From what I hear, they originally depicted some more Leatherface action,
which will hopefully find its way into a future special edition. As it
is, the film is rough going at first, then it thankfully picks up with
a terrifying sequence. From that point on, the pace rarely flags, although
it gets a bit exhausting after a while. Hooper hadn't lost his touch. 8/10
- A poster can be seen on the wall in the radio station for the
band "Fine Young Cannibals."
- The "family group shot," as seen in the advertisements, posters
and video covers, uses the same positioning as the promotional group shot
for the movie The Breakfast Club.
- When the BBFC notified Cannon that at least 20 minutes, and possibly
25, would have to be trimmed, Cannon aborted its plans for a planned U.K.
release in 1990.
- Director, Tobe Hooper and co-writer of the original Texas Chainsaw
Massacre, Kim Henkel originally had an idea for a sequel that would
feature an entire town of cannibals. The title of that sequel was to be Beyond
The Valley Of The Texas Chainsaw Massacre, but it never came to fruition.

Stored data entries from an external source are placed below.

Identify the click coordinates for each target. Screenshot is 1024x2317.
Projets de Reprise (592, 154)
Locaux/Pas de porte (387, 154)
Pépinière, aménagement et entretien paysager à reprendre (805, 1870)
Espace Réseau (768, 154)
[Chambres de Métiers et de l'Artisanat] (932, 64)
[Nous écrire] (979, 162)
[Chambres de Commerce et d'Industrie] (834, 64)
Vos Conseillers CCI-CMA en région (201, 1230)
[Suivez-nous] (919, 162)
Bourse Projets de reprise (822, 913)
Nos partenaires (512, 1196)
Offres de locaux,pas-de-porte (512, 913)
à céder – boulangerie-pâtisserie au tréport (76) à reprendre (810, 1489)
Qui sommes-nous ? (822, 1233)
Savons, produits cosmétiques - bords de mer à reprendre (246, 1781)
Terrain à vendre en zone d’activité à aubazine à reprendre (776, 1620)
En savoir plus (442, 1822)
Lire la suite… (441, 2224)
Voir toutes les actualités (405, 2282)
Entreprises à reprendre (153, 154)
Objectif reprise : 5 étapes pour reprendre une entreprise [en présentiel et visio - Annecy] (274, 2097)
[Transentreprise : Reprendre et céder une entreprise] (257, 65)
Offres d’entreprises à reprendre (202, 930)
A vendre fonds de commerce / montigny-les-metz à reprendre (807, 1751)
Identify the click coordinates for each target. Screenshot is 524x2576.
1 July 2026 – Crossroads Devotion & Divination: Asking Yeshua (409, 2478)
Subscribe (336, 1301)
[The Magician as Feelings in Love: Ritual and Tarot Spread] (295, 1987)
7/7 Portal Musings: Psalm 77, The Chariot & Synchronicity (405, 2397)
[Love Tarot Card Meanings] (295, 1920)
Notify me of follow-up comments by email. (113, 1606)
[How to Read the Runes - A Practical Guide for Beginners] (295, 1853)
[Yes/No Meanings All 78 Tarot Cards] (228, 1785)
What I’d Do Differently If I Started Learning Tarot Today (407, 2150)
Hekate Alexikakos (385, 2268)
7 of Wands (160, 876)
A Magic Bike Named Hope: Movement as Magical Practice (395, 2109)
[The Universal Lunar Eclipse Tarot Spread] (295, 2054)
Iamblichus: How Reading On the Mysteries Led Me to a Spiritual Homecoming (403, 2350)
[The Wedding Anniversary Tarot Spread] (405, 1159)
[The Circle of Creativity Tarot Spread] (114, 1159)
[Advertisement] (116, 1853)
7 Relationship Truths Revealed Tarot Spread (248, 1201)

- Final film of Jim Siedow.
- The controversial "butcher cover" of the Beatles album "Yesterday
and Today" can be seen hanging in the radio station.
- The chainsaw used in this movie can be found at Planet Hollywood in Dallas,
- Tobe Hooper (the director) can be seen in a cameo frolicking during
a party scene.
- When originally submitted to the MPAA, it received an "X" certificate,
prompting the filmmakers to release it as "unrated".
- Jim Siedow is the only actor in this movie that was in the original.